Embora o benefício valha apenas por um ano (pode ser renovado), a lei é ajustada à visão moderna do problema. O Código Civil de 1917 considerava absolutamente incapazes "os loucos de todo o gênero". O código de 2002, no
artigo 3º, cuida da incapacidade
absoluta, dos que, "por enfermidade ou deficiência mental, não
tiverem o necessário discernimento para prática dos atos de vida civil".

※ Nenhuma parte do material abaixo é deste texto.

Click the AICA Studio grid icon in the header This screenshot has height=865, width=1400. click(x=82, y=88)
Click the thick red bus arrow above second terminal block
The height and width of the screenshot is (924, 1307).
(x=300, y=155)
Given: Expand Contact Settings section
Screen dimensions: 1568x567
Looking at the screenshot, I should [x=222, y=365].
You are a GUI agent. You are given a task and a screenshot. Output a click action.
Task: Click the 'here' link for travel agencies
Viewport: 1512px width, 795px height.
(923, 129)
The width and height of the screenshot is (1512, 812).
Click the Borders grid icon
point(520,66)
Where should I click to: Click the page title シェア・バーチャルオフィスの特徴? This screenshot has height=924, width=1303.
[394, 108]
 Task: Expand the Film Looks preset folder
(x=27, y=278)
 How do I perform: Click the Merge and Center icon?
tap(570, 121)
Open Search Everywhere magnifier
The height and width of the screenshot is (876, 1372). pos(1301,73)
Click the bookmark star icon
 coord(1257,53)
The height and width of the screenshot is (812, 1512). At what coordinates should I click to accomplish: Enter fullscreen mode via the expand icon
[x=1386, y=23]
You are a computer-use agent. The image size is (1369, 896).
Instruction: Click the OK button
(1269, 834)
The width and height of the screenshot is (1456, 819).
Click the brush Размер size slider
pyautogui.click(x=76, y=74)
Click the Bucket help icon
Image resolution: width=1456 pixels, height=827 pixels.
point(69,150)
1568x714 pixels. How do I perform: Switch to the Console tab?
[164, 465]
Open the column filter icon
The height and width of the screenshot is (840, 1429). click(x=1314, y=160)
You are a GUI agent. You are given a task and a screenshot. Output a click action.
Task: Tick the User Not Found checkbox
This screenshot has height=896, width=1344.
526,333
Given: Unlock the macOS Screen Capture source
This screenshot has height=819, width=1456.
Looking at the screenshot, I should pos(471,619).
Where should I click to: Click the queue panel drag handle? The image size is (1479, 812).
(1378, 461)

A relação do Direito com a deficiência mental é encarada pelo
Judiciário como essencialmente
pericial. A interdição não leva necessariamente ao hospício, salvo
se o demente for autor de crime
violento contra a pessoa. Quem,
por doença mental ou desenvolvimento mental incompleto, na
ocasião do delito era inteiramente incapaz de entender o caráter
ilícito do fato será internado por
ordem do juiz, por tempo indeterminado. Poderá, contudo, ser desinternado com base na lei nº
10.708/03.
Domina na psiquiatria forense
a tese de que a internação deve
ocorrer em último caso, até pela
dificuldade de cumprir o Código
Penal: muitos estabelecimentos
onde o doente mental pode ser
tratado têm qualidade incompatível com a regra legal. As pessoas
sem recursos ou abandonadas
por suas famílias, afastadas do
convívio minimamente normal,
recolhidas em instituições mantidas pelo Estado, constituem o
maior número das vítimas da insuficiência. Os recursos são reduzidos, ou, pelo menos, insuficientes; os quadros de pessoal são incompletos e frequentemente despreparados para a missão apesar
do esforço de muitos abnegados.
Em país com evidente dificuldade no cumprir a missão preventiva e curativa da saúde das pessoas normais, é impossível pretender o tratamento de qualidade
para os deficientes mentais. Mesmo assim, a alternativa proposta
pela lei nº 10.708/03 pode ser boa
para a sociedade, ao fazer com
que o doente, não ameaçador da
integridade alheia, volte para casa graças ao subsídio criado, desde que aliado a remédios e a tratamentos gratuitos.